§ **What the task asks**
Lines that contain the string "footer" are the ones to list; copy all of them from the records.

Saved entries
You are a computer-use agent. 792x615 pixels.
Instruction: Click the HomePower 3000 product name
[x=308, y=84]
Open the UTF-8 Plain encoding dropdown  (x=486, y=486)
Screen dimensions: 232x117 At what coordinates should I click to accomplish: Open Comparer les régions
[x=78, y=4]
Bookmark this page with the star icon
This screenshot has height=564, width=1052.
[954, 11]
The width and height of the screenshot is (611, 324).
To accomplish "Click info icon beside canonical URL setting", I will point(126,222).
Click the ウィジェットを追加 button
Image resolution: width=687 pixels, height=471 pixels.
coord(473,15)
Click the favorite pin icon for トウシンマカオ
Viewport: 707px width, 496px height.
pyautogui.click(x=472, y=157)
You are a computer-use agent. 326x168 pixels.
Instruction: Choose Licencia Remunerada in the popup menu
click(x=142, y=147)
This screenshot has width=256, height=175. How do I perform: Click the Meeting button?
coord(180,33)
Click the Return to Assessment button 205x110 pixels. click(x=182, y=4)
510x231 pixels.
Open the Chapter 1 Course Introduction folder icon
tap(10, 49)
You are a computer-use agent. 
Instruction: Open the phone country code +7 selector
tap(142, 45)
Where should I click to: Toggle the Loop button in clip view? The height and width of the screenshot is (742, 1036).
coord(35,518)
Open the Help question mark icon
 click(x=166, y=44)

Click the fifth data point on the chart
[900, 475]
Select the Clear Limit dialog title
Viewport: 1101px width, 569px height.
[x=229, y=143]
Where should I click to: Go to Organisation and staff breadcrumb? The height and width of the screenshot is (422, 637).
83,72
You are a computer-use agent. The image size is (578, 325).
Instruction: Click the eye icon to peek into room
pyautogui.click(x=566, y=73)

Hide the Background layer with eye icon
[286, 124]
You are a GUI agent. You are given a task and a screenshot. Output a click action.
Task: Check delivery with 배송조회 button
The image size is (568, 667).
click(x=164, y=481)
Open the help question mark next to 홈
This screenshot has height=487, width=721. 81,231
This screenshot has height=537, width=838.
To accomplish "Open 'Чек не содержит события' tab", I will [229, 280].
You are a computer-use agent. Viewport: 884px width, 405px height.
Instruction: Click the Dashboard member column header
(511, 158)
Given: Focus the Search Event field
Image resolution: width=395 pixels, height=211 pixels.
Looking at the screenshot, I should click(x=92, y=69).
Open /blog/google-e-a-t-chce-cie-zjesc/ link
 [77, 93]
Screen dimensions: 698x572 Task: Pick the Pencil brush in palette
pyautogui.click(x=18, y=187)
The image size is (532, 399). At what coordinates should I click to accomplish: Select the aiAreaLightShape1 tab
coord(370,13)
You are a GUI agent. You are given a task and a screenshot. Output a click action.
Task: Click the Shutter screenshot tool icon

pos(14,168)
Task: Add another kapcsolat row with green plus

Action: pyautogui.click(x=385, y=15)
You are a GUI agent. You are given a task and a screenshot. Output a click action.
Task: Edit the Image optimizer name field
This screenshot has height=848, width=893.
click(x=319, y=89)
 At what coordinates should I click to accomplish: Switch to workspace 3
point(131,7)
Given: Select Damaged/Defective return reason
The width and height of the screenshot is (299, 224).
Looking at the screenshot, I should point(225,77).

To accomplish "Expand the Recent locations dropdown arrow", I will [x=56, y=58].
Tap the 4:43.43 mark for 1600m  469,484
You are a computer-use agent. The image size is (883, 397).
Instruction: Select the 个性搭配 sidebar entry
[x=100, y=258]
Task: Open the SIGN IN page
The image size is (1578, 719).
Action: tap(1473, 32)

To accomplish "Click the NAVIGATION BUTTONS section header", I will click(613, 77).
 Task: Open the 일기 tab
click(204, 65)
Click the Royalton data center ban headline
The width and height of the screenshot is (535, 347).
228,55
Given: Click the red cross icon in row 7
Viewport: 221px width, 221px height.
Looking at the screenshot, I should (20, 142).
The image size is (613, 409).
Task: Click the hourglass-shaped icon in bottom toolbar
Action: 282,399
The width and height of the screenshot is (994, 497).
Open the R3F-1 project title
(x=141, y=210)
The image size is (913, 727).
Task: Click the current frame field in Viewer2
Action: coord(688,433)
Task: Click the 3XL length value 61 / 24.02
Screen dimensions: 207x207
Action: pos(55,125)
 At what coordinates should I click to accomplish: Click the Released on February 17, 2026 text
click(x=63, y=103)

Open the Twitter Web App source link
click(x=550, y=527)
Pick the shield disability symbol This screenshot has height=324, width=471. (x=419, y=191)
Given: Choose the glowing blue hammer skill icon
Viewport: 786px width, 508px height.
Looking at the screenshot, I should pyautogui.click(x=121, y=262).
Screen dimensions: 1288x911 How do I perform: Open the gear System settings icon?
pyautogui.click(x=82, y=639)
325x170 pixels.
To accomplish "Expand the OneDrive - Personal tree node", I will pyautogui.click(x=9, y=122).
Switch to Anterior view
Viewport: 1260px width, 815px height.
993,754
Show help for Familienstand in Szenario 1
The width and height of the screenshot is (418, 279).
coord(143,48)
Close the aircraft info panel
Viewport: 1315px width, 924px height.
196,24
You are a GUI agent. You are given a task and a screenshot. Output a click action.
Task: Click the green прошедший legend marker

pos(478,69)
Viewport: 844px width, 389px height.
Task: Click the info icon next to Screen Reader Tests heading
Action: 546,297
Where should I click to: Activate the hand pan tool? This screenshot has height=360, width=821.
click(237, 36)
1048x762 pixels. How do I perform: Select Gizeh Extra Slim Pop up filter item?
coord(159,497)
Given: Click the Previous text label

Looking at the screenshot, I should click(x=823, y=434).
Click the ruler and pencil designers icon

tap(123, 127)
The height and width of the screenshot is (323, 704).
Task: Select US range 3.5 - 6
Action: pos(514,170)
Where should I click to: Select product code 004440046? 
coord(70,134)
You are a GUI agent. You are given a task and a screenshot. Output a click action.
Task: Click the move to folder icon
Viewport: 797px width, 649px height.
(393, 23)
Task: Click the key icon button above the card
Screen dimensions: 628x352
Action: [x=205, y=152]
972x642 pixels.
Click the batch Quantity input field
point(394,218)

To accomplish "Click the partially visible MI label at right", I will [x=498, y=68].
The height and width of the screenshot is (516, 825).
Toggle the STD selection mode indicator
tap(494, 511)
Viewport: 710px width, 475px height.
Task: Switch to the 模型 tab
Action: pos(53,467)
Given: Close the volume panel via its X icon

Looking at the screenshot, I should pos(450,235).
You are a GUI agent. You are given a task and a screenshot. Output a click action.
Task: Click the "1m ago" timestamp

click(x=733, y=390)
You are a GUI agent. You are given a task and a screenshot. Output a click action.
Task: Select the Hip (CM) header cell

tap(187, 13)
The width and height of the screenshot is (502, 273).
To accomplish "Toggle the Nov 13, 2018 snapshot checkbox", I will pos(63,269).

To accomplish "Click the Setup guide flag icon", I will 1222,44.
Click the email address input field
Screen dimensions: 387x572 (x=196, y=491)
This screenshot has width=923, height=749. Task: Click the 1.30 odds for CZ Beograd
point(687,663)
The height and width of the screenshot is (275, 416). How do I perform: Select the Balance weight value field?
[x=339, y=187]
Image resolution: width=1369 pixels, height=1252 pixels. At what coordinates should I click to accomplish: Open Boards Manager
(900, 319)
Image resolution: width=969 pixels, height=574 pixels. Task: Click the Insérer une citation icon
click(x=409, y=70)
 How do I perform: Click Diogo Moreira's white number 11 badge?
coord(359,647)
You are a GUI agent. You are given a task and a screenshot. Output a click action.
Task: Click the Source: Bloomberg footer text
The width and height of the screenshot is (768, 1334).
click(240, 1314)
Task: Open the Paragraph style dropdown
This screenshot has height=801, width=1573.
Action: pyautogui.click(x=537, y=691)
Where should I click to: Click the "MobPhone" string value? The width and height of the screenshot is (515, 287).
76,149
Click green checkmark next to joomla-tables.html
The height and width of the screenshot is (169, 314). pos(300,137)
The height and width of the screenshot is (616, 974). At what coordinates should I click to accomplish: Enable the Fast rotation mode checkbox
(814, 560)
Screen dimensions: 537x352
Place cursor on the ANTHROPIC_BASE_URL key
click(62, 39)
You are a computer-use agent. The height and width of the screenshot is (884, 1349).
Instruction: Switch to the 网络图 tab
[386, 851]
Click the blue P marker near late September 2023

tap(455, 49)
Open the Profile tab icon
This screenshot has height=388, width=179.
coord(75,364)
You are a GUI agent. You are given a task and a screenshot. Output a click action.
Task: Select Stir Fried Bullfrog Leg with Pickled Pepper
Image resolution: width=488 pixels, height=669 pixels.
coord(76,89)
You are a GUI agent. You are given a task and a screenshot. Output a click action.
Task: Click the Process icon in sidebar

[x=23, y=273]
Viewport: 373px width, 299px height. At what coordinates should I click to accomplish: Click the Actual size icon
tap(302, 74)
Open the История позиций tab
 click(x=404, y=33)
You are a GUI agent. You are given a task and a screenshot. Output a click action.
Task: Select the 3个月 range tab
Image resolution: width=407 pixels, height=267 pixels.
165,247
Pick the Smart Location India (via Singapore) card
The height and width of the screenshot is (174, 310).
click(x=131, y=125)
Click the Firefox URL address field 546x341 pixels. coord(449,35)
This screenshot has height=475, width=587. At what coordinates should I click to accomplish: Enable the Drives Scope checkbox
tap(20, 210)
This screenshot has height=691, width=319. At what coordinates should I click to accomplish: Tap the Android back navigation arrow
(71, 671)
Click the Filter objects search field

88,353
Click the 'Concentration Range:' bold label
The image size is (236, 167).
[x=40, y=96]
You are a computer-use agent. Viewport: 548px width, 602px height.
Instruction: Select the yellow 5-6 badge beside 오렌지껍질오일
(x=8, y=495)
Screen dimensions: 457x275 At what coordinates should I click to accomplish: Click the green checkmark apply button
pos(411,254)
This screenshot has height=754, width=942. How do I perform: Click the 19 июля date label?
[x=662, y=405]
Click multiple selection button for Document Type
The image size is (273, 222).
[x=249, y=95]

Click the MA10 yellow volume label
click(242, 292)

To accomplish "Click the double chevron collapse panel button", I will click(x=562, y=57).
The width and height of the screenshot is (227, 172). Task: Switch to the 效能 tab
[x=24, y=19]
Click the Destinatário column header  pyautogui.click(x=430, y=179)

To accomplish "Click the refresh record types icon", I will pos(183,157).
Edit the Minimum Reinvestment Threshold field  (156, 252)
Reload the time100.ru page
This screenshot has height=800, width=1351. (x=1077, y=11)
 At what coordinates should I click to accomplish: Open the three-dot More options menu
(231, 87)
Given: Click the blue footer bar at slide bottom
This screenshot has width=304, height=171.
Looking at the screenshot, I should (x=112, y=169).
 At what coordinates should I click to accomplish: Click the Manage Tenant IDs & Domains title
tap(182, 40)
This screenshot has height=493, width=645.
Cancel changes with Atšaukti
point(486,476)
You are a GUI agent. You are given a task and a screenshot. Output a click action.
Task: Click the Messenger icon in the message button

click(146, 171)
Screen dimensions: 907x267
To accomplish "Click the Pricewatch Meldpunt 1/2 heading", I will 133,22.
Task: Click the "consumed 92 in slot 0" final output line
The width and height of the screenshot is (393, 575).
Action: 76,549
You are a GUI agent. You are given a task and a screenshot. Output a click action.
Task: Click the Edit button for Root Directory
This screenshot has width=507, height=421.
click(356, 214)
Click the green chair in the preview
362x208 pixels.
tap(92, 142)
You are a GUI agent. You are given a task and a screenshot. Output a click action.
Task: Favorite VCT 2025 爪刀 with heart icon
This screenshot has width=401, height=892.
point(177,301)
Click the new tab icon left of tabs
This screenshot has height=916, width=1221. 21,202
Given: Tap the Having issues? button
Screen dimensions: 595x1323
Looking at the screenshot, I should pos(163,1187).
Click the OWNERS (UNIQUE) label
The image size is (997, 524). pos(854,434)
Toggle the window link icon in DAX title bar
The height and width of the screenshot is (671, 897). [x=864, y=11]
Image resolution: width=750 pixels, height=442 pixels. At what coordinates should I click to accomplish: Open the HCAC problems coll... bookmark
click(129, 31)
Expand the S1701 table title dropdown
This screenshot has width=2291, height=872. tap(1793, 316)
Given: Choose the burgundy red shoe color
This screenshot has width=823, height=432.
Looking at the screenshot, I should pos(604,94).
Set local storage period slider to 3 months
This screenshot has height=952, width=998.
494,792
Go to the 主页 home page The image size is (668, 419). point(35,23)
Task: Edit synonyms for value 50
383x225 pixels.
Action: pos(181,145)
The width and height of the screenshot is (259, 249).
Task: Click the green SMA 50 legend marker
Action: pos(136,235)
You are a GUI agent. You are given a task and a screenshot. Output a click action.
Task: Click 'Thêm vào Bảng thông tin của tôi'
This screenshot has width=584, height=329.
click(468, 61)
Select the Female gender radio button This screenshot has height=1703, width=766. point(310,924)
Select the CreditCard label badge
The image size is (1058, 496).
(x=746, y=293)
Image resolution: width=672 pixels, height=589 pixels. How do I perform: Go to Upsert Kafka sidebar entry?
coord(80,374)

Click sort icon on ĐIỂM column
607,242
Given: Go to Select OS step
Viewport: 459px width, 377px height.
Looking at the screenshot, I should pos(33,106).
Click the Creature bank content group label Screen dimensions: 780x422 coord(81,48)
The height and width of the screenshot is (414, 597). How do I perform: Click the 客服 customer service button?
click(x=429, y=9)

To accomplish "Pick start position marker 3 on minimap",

§ **Answer space**
Task: Click the Source: Bloomberg footer text
Given: Click the blue footer bar at slide bottom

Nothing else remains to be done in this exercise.